Enrichment of retinal ganglion and Müller glia progenitors from retinal organoids derived from human induced pluripotent stem cells - possibilities and current limitations

World J Stem Cells. 2020 Oct 26;12(10):1171-1183. doi: 10.4252/wjsc.v12.i10.1171.


Background: Retinal organoids serve as excellent human-specific disease models for conditions affecting otherwise inaccessible retinal tissue from patients. They permit the isolation of key cell types affected in various eye diseases including retinal ganglion cells (RGCs) and Müller glia.

Aim: To refine human-induced pluripotent stem cells (hiPSCs) differentiated into three-dimensional (3D) retinal organoids to generate sufficient numbers of RGCs and Müller glia progenitors for downstream analyses.

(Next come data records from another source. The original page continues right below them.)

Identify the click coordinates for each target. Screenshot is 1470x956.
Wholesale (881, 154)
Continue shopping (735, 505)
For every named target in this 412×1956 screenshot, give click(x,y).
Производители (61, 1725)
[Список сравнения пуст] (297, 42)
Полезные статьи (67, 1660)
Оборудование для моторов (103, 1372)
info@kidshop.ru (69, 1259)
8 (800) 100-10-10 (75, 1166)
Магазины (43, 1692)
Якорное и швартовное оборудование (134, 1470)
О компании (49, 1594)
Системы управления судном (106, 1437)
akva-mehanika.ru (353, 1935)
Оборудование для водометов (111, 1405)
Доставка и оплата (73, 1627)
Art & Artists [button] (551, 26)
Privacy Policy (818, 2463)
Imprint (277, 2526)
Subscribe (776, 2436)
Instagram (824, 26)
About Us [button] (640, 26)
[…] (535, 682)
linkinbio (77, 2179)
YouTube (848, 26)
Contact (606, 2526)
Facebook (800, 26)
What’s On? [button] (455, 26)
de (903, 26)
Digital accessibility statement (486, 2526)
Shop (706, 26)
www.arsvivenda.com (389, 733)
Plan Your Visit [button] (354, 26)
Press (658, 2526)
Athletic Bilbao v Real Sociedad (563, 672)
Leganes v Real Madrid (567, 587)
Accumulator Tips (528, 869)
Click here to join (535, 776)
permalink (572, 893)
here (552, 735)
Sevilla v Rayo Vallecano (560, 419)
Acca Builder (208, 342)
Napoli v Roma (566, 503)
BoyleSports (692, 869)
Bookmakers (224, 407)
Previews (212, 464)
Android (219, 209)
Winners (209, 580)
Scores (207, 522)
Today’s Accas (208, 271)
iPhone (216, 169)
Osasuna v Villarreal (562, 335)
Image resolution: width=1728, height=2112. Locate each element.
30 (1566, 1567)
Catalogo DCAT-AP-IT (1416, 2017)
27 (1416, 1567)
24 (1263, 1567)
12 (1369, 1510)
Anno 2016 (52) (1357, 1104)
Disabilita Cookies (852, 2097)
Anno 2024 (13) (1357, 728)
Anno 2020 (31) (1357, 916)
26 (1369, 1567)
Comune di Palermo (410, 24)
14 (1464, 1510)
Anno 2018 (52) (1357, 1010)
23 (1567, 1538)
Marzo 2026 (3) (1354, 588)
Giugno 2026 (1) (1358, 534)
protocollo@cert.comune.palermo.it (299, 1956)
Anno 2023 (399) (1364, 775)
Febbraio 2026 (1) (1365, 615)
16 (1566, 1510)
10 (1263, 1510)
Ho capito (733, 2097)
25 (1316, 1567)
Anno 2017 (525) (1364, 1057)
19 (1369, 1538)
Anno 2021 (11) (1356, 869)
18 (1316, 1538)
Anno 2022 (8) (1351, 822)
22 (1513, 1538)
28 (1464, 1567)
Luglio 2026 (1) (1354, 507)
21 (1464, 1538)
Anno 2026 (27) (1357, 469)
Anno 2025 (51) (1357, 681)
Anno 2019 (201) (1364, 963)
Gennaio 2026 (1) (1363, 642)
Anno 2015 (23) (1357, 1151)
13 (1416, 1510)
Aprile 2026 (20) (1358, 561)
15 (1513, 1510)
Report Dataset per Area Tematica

Methods: In this study we described, evaluated, and refined methods with which to generate Müller glia and RGC progenitors, isolated them via magnetic-activated cell sorting, and assessed their lineage stability after prolonged 2D culture. Putative progenitor populations were characterized via quantitative PCR and immunocytochemistry, and the ultrastructural composition of retinal organoid cells was investigated.

Results: Our study confirms the feasibility of generating marker-characterized Müller glia and RGC progenitors within retinal organoids. Such retinal organoids can be dissociated and the Müller glia and RGC progenitor-like cells isolated via magnetic-activated cell sorting and propagated as monolayers.

Conclusion: Enrichment of Müller glia and RGC progenitors from retinal organoids is a feasible method with which to study cell type-specific disease phenotypes and to potentially generate specific retinal populations for cell replacement therapies.

Keywords: Cell-type enrichment; Human induced pluripotent stem cells; Müller glia; Progenitors; Retinal ganglion cells; Retinal organoids.